PCN: Schicht im Schacht für den Journalismus?

Diskussionsrunde beim Presseclub Niederrhein mit den Moderatoren Sigrid Baum (l.) und Thorsten Schröder (r.): (v.l.) Der “Ruhrbarone”-Blogger Stefan Laurin, der ehem. WAZ-Redaktionsleiter Rolf Lautenbach, der Kamp-Lintforter Landtagsabgeordnete René Schneider und der Blogger und Gewerkschafter Karlheinz Stannies (ehem. BILD-Redakteur) - Foto: Christian Voigt (cvo/NZ)Moers. Die Frankfurter Rundschau stellte im letzten November beim Amtsgericht einen Antrag auf Eröffnung eines Insolvenzverfahrens, einen Monat später erschien die Financial Times Deutschland das letzte Mal, im Februar war für 120 Redaktionsmitarbeiter der Westfälischen Rundschau der letzte Arbeitstag. Schicht im Schacht: Erleidet der Journalismus dasselbe Schicksal wie der Bergbau? Wie lange wird es noch dauern, bis die erste Redaktion am Niederrhein ihren Betrieb einstellt? Über Gründe für die Situation und Perspektiven für den Print-Journalismus diskutierten beim Presseclub Niederrhein (PCN) der “Ruhrbarone”-Blogger Stefan Laurin, der ehem. WAZ-Redaktionsleiter Rolf Lautenbach, der Kamp-Lintforter Landtagsabgeordnete René Schneider und der Blogger und Gewerkschafter Karlheinz Stannies (ehem. BILD-Redakteur).
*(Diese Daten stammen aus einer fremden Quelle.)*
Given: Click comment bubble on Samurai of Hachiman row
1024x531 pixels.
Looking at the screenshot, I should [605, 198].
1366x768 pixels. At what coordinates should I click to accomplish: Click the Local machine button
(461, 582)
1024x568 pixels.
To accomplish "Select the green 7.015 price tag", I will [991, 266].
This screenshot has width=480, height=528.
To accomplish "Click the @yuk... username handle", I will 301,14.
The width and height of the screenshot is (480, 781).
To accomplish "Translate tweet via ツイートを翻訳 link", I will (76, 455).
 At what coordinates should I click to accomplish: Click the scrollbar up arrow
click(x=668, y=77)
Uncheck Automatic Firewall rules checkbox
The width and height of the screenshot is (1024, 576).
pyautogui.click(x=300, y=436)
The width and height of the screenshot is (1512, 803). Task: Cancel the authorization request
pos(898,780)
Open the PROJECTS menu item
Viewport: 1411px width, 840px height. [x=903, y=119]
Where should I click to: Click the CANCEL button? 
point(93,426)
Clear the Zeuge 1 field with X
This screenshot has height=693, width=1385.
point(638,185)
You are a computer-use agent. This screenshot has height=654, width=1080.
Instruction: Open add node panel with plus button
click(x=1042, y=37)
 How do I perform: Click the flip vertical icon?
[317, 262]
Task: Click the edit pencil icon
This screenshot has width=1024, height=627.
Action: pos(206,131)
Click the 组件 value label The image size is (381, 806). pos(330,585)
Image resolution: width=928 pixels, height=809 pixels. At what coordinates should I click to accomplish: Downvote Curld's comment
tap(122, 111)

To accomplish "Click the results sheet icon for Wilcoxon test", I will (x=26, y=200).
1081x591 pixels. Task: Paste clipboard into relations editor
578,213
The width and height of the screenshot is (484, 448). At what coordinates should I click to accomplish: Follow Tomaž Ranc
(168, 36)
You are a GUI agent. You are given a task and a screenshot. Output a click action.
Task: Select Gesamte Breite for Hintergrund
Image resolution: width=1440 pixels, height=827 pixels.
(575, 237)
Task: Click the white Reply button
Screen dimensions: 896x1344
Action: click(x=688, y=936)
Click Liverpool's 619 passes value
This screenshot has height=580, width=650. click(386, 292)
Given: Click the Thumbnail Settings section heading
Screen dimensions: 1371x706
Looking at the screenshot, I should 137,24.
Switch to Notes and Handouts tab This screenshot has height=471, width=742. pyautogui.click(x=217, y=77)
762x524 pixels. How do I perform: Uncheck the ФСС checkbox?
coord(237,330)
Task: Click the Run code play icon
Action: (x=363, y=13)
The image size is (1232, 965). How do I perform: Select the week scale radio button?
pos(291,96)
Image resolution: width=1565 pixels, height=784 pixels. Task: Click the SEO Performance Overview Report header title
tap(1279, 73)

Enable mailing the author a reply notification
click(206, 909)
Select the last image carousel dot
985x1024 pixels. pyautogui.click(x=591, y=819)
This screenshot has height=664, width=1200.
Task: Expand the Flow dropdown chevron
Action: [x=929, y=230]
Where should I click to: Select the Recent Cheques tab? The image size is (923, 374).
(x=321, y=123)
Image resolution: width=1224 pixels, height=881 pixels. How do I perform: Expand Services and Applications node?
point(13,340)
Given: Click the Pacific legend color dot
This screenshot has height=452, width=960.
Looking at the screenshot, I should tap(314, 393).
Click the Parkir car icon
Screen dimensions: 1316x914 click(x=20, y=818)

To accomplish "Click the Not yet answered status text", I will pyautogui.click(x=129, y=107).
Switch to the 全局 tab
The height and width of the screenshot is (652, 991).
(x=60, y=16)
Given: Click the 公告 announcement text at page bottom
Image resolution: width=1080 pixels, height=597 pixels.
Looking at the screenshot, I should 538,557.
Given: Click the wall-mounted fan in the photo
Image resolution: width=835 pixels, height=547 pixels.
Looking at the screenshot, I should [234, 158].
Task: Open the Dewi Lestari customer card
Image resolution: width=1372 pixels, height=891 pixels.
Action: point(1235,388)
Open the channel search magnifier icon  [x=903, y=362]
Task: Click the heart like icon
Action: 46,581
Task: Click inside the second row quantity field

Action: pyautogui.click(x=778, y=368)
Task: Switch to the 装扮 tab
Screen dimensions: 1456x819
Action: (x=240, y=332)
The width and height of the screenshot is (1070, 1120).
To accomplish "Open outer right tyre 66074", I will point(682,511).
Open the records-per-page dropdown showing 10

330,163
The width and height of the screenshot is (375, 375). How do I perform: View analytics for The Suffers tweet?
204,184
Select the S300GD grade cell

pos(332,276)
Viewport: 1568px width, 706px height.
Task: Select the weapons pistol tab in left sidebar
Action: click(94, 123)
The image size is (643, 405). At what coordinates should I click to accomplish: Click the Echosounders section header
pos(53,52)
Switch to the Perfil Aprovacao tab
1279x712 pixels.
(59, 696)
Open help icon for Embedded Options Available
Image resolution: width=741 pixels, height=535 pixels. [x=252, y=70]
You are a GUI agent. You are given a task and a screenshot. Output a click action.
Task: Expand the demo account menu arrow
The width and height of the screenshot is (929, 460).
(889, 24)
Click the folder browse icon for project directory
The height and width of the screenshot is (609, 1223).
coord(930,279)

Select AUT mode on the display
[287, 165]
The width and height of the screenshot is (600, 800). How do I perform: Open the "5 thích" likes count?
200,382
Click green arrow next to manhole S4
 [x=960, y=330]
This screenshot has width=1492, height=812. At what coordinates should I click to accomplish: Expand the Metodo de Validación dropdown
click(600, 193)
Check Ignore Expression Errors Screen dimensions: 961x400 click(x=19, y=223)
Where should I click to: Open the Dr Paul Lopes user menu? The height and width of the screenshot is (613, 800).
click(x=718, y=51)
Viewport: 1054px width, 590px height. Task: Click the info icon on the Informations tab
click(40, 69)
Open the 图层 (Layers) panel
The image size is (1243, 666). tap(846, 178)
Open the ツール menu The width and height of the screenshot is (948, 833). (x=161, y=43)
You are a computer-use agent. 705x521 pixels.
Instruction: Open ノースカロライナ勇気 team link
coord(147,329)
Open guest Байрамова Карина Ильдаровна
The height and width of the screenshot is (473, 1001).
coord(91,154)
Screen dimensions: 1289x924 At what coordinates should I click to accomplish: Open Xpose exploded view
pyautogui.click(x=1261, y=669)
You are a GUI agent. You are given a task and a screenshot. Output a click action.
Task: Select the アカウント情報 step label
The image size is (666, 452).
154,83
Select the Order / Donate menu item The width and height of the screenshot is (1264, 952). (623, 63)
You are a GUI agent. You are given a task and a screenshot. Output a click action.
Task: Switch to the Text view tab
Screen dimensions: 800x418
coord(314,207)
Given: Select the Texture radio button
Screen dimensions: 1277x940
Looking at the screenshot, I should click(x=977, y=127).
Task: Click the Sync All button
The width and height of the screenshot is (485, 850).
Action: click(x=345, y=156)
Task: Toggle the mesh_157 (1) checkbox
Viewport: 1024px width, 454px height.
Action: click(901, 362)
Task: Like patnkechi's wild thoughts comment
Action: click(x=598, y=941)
Bei der Talkrunde, die von den PCN-Vorstandsmitgliedern Sigrid Baum und Thorsten Schröder moderiert wurde, sah Stefan Laurin vorrangig die demographische Entwicklung und das Internet verantwortlich für rückläufige Verkaufszahlen bei den Tageszeitungen. Dagegen beschrieb Rolf Lautenbach: „Wir haben keine Zeitungskrise, sondern eine Managerkrise.“ Bei den meisten Zeitungen gebe es keine Verleger mehr, vielmehr hätten Medien-Manager falsche Entscheidungen getroffen, obwohl geeignete Zukunftskonzepte zur Verfügung standen. „Zudem genießen Zeitungsverlage immer noch rechtlich den Tendenzschutz, der eine Offenlegung der Betriebs- und Wirtschaftsverhältnisse, sowie betriebliche Mitbestimmung verhindert“, so Lautenbach weiter.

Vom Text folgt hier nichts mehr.